Dr. Croy Michael Reeves McCoy

Dr. Croy Michael Reeves McCoy

With over four decades diving the coral reefs of the Cayman Islands, Croy witnessed many changes during that period on his native reefs.  Cognizant of these changes, including global climatic changes that were impacting them, further prompted his enthusiasm to try to do something about it.

Dr. Croy Michael Reeves McCoy was born on 31 October 1967 to Samuel and Mary McCoy of Cayman Brac. He attended primary and secondary education in Cayman Brac, graduating in 1984 from the then Cayman Brac High School.

His love for the ocean started at a very young age. He was an avid explorer of the green land, climbing the cliffs of Cayman Brac and exploring the turquoise sea of Cayman Brac and Little Cayman. It was these tender years in Little Cayman with his parents at Sam McCoy Fishing and Diving Lodge that perked Croy’s interest, into what would set the foundation of his career as a Marine Biologist and hone his knowledge and contribution for the sustainable use and management of the marine resources of his homeland for his people.

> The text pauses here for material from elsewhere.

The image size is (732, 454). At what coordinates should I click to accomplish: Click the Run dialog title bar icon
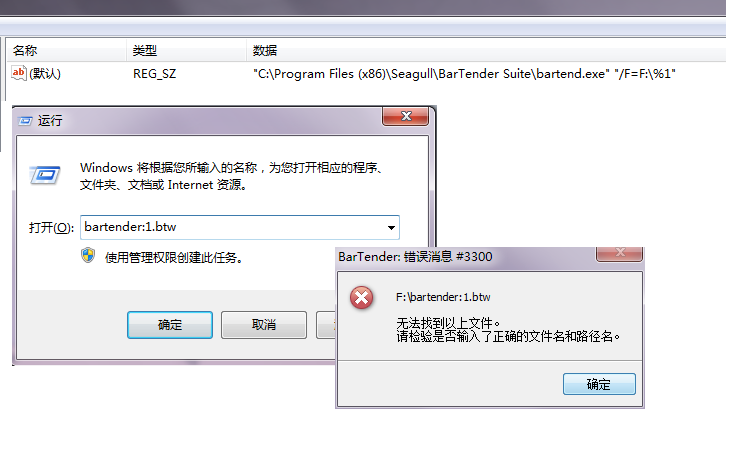coord(25,121)
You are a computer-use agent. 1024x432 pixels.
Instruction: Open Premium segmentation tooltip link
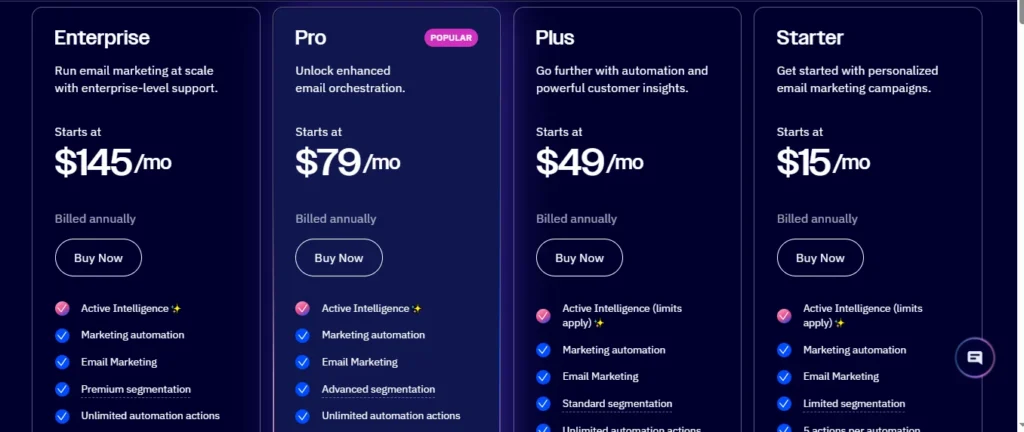(x=136, y=389)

At the age of 17 years, Dr. McCoy moved to Little Cayman permanently as a resident, joining his parents and brothers in Little Cayman to expand and develop the Fishing and Diving Lodge that his parents had established in 1983. Dr. McCoy had remarkable talent and knowledge for the underwater world and became a certified diver at 15 years old and a divemaster in 1985. He was intrigued by the ocean and the abundance of fish life that brought tourists near and far to these beautiful shores. Croy took great pride in sharing it with others.
With over four decades diving the coral reefs of the Cayman Islands, Croy witnessed many changes during that period on his native reefs.  Cognizant of these changes, including global climatic changes that were impacting them, further prompted his enthusiasm to try to do something about it. Together with the Department of Environment, Bangor University, and the Darwin Initiative, a project evolved. This plan was to take a holistic view of our Marine Protected Area system. It involved measuring the performance of our Marine Park system overtime against chosen ecological metrics, which would give an index about how our Marine Park system objectives were being met. Then make suggestions based on the assessment to enhance and improve our network of marine reserves here in the Cayman Islands.  The condition of the marine environment in most cases is a good measure of the standard of living the population adjacent to it enjoys. If we are to continue the high standard of living we all enjoy, we need to manage those marine resources properly and at a sustainable level.

This project presented an opportunity for Croy that he could embrace with great tenacity. With the financial support from the CI Government to pay part-time tuition, Croy embarked on another academic journey, registering at Bangor University, Wales UK to do his Doctorate Degree (Ph.D.) in the Ocean Sciences, with this research as his contribution not only to Science but to his country.

Additionally, Croy endured these years during his Ph.D., not only working full time but also managing the demands of a family to achieve his Ph.D. Furthermore,  he has either authored or co-authored over two dozen peer-reviewed scientific papers on coral reefs over the years as a testament to his academic perseverance to better understand the ocean he calls home. Croy defended his research thesis attaining his Ph.D. in December 2018 and graduating in July 2019. The science behind the placement of our new marine reserves is the core of his Ph.D. He spent many years of his research in developing them. The placement of these new marine reserves took into consideration from the local fishermen to the tourism product we brand ourselves with, intending to benefit everyone. He spent many summers and winters doing in-water surveys of fish and coral reefs. It was a very jovial day for him when the Environment Minister announced to HRH, Prince Charles at the QEII Botanic Park earlier this year that Cabinet had approved the Bill for the expansion and enhancement of the Cayman Islands existing marine reserves. The years of hard work had paid off, the proper placement of the new marine reserves with clear management objectives is best practice in regards to the sustainable use of this resource. It also ensures that our dive tourism product is safeguarded and continues to grow for the foreseeable future across the three Cayman Islands.